All of this in addition to his most famous work—colorful paintings, huge murals and stained glass windows. Chagall was also considered the preeminent Jewish artist of his time, something that would drive him away from the blatant anti-Semitism of his native Russia to the more hospitable climate of France, where he would live most of his life.
Thus, Chagall is a most fitting subject for this year’s 17th annual Lipinsky Family Jewish Arts Festival, in particular the world premiere of an ongoing dance work by John Malashock, artistic director and choreographer of Malashock Dance, continuing June 12 and 13 at the Lyceum Space downtown in Horton Plaza.
The work, which is actually the first three dances of a piece that will eventually contain 19 dances, documents the extraordinary life Chagall enjoyed over nearly a century. Malashock’s long-time collaborator Yale Strom has composed an original score for what the duo describes as a dance/musical. Both Malashock and Strom are Mission Hills residents.
Although he died in 1985, this is not Chagall’s first involvement with dance. He created the original sets and costumes for Stravinsky’s famous ballet “The Firebird,” as well as “Aleko,” a ballet by Leonid Massine at New York Ballet Theatre during the few years he lived in America. Inspired by colorful Mexican folk art, Chagall received thunderous applause for his sets, fairly overshadowing the dance itself. Fellow muralists Diego Rivera and Jose Orosco were in the audience to cheer him on.
Malashock and Strom focus on the more human and personal elements of Chagall’s life in their 16-minute piece. “Chagall” covers the influences of his life, such as the place he was born in Vitebsk, which is now in Belarus, as well as his two wives and the lover who bore him a son who is still living today.

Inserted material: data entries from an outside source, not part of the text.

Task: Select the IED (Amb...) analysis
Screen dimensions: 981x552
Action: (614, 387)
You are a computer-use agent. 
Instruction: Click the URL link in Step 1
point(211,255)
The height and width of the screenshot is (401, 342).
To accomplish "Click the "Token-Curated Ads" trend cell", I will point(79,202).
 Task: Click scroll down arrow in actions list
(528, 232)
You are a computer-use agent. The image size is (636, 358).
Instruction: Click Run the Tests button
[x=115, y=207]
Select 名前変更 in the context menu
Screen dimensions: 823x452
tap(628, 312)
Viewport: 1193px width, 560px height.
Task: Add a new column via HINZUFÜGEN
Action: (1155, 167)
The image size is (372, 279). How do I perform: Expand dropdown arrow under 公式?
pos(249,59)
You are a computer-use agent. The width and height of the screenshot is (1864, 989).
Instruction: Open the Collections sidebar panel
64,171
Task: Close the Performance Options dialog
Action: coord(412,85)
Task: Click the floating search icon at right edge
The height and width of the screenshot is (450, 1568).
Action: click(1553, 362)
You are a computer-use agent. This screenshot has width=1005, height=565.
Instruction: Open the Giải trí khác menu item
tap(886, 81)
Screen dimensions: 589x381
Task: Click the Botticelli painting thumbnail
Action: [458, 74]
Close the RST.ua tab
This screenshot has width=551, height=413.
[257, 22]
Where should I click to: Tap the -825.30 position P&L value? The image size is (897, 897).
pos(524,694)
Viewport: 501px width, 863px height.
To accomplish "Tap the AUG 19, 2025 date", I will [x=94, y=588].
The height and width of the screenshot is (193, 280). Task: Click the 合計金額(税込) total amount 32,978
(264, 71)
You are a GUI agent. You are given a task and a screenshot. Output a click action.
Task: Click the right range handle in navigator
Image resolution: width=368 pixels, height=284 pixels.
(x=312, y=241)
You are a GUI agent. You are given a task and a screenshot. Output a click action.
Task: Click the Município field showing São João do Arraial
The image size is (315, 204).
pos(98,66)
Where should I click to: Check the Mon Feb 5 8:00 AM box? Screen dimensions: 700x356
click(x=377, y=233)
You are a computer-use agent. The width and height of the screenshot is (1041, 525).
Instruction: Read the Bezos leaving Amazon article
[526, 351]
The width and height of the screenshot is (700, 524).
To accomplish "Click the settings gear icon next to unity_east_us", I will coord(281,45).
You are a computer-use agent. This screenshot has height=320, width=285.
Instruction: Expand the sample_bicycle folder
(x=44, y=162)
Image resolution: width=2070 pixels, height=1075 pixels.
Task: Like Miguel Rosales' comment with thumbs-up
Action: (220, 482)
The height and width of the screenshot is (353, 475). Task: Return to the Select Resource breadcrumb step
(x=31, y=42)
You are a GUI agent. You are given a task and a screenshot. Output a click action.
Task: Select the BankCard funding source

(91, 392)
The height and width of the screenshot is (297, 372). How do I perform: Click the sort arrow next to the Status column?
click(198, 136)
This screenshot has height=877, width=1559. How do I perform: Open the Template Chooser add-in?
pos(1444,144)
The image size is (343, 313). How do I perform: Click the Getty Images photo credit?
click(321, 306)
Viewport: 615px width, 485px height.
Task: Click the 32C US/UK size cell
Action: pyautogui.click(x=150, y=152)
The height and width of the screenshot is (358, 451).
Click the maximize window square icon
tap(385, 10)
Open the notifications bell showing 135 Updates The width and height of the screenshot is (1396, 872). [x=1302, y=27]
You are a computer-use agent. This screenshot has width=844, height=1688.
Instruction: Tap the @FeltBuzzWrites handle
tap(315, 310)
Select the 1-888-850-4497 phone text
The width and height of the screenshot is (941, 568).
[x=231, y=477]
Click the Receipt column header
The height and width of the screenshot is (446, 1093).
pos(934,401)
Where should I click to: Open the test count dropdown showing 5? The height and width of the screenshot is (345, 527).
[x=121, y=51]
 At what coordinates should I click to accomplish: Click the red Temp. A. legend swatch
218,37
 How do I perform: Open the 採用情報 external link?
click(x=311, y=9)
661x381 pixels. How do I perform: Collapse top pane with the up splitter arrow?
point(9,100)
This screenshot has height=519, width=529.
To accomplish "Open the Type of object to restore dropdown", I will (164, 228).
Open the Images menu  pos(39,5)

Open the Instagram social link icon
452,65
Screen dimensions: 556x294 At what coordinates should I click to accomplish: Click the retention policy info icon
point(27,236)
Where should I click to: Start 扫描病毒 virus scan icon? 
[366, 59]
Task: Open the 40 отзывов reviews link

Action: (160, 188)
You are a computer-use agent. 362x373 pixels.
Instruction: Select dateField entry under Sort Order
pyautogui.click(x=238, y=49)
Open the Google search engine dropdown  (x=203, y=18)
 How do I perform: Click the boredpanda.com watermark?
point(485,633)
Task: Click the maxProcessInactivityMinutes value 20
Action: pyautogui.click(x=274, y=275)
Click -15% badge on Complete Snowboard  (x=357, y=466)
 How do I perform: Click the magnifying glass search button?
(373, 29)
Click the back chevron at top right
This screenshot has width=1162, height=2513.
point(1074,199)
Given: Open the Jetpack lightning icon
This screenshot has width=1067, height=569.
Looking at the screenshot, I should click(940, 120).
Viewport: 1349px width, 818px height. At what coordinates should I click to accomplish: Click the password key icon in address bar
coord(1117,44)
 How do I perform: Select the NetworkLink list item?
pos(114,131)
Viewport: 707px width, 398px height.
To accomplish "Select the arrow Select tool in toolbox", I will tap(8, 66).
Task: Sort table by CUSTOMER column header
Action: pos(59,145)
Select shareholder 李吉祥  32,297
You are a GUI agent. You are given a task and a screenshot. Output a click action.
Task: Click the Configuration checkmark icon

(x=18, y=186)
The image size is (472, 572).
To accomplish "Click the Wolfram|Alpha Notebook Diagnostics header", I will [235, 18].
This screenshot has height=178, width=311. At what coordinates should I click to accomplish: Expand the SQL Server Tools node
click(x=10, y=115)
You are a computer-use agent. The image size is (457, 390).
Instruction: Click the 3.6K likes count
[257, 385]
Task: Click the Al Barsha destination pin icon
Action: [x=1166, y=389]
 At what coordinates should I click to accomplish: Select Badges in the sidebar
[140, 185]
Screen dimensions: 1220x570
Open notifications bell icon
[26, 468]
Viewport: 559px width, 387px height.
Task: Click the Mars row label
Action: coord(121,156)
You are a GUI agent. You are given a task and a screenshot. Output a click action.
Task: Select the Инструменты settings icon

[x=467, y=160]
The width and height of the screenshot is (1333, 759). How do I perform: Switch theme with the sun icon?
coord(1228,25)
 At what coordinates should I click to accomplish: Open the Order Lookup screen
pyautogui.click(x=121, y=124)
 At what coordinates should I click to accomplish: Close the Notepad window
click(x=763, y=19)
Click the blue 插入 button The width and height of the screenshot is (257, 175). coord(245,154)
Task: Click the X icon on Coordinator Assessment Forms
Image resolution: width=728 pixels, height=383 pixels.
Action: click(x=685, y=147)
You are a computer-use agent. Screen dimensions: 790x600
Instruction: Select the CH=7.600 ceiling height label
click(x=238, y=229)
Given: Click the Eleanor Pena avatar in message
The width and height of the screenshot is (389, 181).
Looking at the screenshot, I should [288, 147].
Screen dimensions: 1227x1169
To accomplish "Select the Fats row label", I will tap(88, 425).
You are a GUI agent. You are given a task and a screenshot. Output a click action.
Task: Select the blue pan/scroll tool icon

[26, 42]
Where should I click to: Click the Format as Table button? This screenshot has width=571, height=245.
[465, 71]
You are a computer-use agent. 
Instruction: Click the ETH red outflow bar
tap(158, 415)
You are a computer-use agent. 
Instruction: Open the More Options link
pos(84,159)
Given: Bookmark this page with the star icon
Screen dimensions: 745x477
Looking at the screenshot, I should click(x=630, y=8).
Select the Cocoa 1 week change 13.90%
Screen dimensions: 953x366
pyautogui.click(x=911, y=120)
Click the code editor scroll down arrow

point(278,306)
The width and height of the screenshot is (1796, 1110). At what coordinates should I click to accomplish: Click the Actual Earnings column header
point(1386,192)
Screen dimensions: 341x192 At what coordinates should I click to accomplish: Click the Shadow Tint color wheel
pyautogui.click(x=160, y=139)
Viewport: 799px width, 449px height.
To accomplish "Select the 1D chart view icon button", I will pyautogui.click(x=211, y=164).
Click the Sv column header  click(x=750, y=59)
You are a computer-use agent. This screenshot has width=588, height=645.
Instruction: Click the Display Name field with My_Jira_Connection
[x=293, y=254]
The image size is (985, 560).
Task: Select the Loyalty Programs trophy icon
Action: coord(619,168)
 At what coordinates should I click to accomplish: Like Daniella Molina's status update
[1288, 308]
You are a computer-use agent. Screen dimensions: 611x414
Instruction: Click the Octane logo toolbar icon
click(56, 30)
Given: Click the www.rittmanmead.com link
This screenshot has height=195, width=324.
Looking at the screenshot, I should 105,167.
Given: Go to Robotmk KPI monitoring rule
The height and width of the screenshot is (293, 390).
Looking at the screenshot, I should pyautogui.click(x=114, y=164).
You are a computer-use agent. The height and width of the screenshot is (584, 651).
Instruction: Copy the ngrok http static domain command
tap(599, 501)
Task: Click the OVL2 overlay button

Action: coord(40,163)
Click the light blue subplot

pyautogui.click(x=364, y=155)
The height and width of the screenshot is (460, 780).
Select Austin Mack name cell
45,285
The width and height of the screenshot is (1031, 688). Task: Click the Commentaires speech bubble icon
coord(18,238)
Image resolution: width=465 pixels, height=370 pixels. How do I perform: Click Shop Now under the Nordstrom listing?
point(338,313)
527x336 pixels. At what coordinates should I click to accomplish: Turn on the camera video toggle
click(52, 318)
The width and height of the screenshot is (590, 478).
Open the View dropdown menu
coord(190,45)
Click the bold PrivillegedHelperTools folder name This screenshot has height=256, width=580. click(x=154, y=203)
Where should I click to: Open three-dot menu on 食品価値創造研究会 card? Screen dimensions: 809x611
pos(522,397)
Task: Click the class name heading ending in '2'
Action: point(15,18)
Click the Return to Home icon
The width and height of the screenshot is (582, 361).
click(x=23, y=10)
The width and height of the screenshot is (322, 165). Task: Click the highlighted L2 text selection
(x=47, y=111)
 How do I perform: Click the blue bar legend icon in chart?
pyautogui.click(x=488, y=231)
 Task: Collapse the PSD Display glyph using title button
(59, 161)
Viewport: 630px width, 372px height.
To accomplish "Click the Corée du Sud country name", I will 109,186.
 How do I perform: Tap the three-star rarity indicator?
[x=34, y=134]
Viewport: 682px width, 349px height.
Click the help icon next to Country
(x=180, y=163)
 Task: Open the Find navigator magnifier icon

“We were trying to use a lot of fantasy so that it is less strictly a biography,” Malashock said. “The six dancers create a whole mix of images for him. The first dance is about his village life, the second is about his love relationships in which his first girlfriend introduces him to her best friend and he gets involved with both. Finally he meets Bella, who became his wife and muse.”
For his part, Strom points out that Chagall as a young boy played the violin, which was his first art form, a customary pursuit for a Jewish boy in Eastern Europe.
“We see that motif in much of his life’s work, such as the klezmer music he heard from musicians on the street and at weddings, cantorial music from the synagogue and the Roma music of the gypsies,” Strom explained. “The whole work has a carnival feel.”
To set the mood, Strom and his Hot P’Stromi of klezmer musicians will perform a 20-minute set, featuring his wife, Elizabeth Schwartz, on vocals. Strom stresses the rhythms of the score, with the drummer and the percussion taking the foreground.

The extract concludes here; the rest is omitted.